和銅7年(714年)1月、従五位下に叙位される。天平3年(731年)1月、従四位下に昇叙(以上『続日本紀』)。この間、時期は不明だが弾正尹(『日本高僧伝要文抄』第三石山大僧都伝)を務めたことがあり、また天平年間に遠江守として聖武天皇と交わした歌が残っている(『万葉集』8-1614)。天平11年4月、兄の高安王とともに大原真人の氏姓を賜り、大原真人桜井と名乗った。天平16年2月には大蔵卿の任にあり、恭仁京(現在の京都府木津川市に宮跡がある)の留守司を務めた。天平勝宝8歳(756年)11月頃は存命していたらしい(『万葉集』20-4478)。
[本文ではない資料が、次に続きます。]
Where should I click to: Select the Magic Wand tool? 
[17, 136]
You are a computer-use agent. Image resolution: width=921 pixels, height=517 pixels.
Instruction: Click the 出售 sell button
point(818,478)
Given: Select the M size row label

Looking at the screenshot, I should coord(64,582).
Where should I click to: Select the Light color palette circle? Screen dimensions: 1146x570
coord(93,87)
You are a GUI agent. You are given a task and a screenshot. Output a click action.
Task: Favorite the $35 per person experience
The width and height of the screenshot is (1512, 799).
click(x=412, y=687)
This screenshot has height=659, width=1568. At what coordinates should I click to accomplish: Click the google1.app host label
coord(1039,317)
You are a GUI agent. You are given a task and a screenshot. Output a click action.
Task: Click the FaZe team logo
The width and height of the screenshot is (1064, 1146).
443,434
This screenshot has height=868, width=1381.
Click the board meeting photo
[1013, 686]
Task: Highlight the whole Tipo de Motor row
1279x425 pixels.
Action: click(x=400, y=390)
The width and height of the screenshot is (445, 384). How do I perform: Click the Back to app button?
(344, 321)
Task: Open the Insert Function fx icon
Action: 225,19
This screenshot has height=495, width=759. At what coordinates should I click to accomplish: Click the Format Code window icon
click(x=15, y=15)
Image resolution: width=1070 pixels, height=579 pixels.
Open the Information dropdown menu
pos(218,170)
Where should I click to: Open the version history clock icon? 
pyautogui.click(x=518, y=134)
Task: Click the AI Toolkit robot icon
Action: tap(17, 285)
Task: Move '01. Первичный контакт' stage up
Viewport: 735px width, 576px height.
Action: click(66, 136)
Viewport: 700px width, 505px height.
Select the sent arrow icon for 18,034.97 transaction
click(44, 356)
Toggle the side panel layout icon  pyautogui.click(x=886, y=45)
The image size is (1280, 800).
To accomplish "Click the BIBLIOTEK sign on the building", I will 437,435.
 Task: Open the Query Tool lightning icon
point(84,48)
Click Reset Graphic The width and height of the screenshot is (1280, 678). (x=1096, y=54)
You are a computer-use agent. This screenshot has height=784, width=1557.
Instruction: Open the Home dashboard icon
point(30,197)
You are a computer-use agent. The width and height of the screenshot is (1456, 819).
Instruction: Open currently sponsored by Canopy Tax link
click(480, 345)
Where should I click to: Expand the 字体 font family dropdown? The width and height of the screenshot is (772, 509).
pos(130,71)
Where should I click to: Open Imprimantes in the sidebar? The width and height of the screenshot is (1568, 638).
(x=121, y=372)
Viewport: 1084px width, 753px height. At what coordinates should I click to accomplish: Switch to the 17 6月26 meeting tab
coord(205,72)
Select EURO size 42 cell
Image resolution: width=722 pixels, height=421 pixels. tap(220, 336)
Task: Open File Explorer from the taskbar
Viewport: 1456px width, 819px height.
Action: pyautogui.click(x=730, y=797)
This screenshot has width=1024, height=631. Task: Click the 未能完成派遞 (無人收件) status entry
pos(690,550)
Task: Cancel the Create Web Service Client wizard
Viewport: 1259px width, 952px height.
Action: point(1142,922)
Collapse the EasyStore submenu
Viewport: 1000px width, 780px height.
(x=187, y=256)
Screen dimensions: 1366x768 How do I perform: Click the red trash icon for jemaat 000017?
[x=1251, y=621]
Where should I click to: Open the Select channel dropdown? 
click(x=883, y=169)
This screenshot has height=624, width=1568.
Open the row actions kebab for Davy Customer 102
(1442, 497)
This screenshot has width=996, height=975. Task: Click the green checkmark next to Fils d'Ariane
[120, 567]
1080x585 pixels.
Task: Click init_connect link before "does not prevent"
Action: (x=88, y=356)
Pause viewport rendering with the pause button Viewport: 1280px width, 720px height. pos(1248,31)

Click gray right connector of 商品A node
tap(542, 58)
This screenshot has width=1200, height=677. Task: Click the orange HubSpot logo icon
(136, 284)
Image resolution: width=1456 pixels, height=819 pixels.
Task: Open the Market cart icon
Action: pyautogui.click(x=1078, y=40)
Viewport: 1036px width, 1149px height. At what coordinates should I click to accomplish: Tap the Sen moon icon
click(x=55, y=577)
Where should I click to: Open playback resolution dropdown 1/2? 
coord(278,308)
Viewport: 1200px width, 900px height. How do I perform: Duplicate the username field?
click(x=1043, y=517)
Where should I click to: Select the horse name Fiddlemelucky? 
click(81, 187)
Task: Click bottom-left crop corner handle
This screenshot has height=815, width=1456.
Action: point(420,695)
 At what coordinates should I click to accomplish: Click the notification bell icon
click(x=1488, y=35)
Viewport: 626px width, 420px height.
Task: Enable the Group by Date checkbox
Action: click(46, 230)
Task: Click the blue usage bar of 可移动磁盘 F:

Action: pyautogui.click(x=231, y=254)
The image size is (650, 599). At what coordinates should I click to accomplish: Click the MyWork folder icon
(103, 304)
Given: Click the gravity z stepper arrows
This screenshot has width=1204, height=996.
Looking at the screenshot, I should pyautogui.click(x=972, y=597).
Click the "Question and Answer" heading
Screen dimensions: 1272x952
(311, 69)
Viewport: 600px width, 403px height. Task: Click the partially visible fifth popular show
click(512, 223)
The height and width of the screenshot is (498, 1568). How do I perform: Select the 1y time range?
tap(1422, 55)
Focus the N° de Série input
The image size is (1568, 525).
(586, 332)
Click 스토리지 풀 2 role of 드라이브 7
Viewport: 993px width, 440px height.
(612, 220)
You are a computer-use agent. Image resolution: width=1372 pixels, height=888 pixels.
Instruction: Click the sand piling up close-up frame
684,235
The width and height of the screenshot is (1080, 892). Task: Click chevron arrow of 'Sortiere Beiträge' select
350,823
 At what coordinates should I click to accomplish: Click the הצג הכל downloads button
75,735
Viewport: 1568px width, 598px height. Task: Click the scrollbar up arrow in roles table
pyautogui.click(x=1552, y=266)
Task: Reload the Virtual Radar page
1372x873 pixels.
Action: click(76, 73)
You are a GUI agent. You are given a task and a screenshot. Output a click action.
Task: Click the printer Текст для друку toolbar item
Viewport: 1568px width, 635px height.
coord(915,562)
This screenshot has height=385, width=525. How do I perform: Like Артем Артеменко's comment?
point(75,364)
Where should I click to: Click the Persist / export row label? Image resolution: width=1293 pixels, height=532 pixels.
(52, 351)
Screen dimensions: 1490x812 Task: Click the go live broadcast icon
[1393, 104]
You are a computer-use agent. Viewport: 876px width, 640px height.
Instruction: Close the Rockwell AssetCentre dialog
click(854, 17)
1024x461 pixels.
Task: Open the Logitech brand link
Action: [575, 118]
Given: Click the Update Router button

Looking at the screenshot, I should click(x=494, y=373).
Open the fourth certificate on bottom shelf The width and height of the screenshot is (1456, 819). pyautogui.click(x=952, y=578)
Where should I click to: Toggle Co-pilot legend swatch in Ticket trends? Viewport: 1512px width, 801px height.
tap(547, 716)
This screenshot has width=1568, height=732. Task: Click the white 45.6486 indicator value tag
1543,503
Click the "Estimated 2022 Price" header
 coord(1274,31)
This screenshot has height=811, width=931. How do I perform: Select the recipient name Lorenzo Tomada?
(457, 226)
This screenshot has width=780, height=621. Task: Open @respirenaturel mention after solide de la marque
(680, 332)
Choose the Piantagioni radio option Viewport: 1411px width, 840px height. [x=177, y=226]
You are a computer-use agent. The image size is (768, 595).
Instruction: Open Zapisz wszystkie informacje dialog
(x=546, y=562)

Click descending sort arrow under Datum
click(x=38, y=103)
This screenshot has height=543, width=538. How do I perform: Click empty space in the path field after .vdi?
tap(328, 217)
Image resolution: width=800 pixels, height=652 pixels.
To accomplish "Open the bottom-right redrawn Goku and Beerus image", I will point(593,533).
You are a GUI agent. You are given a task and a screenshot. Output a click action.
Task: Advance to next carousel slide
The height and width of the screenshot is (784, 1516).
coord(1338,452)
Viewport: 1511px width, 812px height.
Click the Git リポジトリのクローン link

在世中は文人として名声があり、六人部王(「むとべおう」と読み、元斎宮田形皇女の夫)・門部王・佐為王(橘佐為)らとともに聖武天皇の風流侍従を務めた(『藤氏家伝』下)。また『万葉集』の編纂にも何らかの形で関与していたともいわれる。
「遠江守桜井王、天皇に奉る歌一首」
- 九月(ながつき)のその初雁の使にも思ふ心は聞こえ来ぬかも(『万葉集』8-1614)
「大原桜井真人、佐保川の辺を行く時、作る歌一首」
- 佐保川に凍りわたれる薄氷(うすらび)の薄き心を我が思はなくに(同20-4478)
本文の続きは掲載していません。